Within the material below, transcribe exactly the lines from the one holding "Viewport: 690px width, 1499px height." through the one holding "The height and width of the screenshot is (473, 1568).", keeping both ends and skipping the rest.

== INFORMATION SUPPLIED ==
┌──

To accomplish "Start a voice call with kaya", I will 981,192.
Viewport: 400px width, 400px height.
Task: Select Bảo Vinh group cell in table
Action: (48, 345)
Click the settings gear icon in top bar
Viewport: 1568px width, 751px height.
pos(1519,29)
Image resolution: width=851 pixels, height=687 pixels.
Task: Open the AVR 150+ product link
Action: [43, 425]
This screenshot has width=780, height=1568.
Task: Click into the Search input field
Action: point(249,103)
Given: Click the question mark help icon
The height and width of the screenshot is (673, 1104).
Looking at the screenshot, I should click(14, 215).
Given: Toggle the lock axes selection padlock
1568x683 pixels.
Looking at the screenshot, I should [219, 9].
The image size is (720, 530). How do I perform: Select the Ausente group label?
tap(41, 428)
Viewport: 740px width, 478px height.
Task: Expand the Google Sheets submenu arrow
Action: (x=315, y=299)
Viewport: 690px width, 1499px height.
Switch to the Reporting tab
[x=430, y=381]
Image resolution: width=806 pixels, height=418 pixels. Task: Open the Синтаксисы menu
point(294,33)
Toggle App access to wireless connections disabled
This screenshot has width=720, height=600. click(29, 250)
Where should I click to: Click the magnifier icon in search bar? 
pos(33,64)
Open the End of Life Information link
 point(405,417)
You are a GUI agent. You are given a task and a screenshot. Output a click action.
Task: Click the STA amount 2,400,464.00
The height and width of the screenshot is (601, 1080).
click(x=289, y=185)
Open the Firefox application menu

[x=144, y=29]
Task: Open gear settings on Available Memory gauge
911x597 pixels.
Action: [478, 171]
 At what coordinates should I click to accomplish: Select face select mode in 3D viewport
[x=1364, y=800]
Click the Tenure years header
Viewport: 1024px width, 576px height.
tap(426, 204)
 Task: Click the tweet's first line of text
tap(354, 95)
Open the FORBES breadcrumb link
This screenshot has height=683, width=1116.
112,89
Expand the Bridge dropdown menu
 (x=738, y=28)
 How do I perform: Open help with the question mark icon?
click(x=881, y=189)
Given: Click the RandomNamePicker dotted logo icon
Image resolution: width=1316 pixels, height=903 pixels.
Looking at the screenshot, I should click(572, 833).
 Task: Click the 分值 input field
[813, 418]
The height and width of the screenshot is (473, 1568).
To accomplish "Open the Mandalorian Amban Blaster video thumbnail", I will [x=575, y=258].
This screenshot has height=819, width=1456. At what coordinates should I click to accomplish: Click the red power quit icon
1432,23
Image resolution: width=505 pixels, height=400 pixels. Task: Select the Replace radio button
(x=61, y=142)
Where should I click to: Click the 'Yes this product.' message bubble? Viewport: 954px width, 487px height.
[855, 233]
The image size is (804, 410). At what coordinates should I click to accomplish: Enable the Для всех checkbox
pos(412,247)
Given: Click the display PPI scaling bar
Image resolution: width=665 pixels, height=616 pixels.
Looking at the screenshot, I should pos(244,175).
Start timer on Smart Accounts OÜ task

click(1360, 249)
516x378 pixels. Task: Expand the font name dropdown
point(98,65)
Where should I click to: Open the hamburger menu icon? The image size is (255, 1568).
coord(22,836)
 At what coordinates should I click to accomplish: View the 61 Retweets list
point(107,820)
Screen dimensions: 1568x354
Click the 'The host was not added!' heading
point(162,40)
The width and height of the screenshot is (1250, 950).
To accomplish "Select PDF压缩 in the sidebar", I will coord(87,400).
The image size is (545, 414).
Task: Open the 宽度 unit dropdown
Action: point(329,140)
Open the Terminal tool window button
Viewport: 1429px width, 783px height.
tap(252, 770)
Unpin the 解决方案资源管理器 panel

└──

== TASK RESPONSE ==
Viewport: 690px width, 1499px height.
Switch to the Reporting tab
[x=430, y=381]
Image resolution: width=806 pixels, height=418 pixels. Task: Open the Синтаксисы menu
point(294,33)
Toggle App access to wireless connections disabled
This screenshot has width=720, height=600. click(29, 250)
Where should I click to: Click the magnifier icon in search bar? 
pos(33,64)
Open the End of Life Information link
 point(405,417)
You are a GUI agent. You are given a task and a screenshot. Output a click action.
Task: Click the STA amount 2,400,464.00
The height and width of the screenshot is (601, 1080).
click(x=289, y=185)
Open the Firefox application menu

[x=144, y=29]
Task: Open gear settings on Available Memory gauge
911x597 pixels.
Action: [478, 171]
 At what coordinates should I click to accomplish: Select face select mode in 3D viewport
[x=1364, y=800]
Click the Tenure years header
Viewport: 1024px width, 576px height.
tap(426, 204)
 Task: Click the tweet's first line of text
tap(354, 95)
Open the FORBES breadcrumb link
This screenshot has height=683, width=1116.
112,89
Expand the Bridge dropdown menu
 (x=738, y=28)
 How do I perform: Open help with the question mark icon?
click(x=881, y=189)
Given: Click the RandomNamePicker dotted logo icon
Image resolution: width=1316 pixels, height=903 pixels.
Looking at the screenshot, I should click(572, 833).
 Task: Click the 分值 input field
[813, 418]
The height and width of the screenshot is (473, 1568).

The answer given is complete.